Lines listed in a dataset
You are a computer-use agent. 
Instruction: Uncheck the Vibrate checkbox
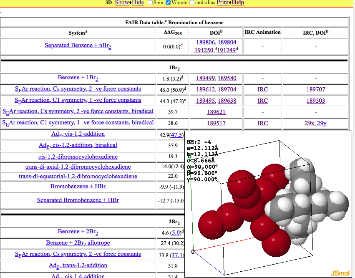pyautogui.click(x=168, y=3)
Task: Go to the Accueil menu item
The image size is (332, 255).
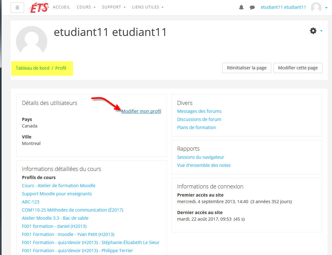Action: click(x=61, y=7)
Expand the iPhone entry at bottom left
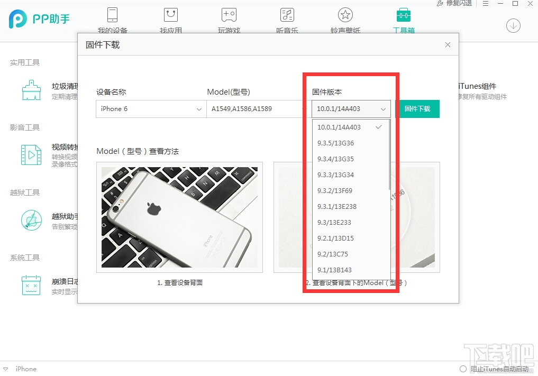 pyautogui.click(x=6, y=369)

## OBJECTIVE
Rewrite the lines above, replacing "checkbox" with "toggle" and leaving everything else unchanged. Omit the pictures from your answer.

## EXERCISE ANSWER
You are a computer-use agent. 
Instruction: Uncheck the Vibrate toggle
pyautogui.click(x=168, y=3)
Task: Go to the Accueil menu item
The image size is (332, 255).
Action: click(x=61, y=7)
Expand the iPhone entry at bottom left
 pyautogui.click(x=6, y=369)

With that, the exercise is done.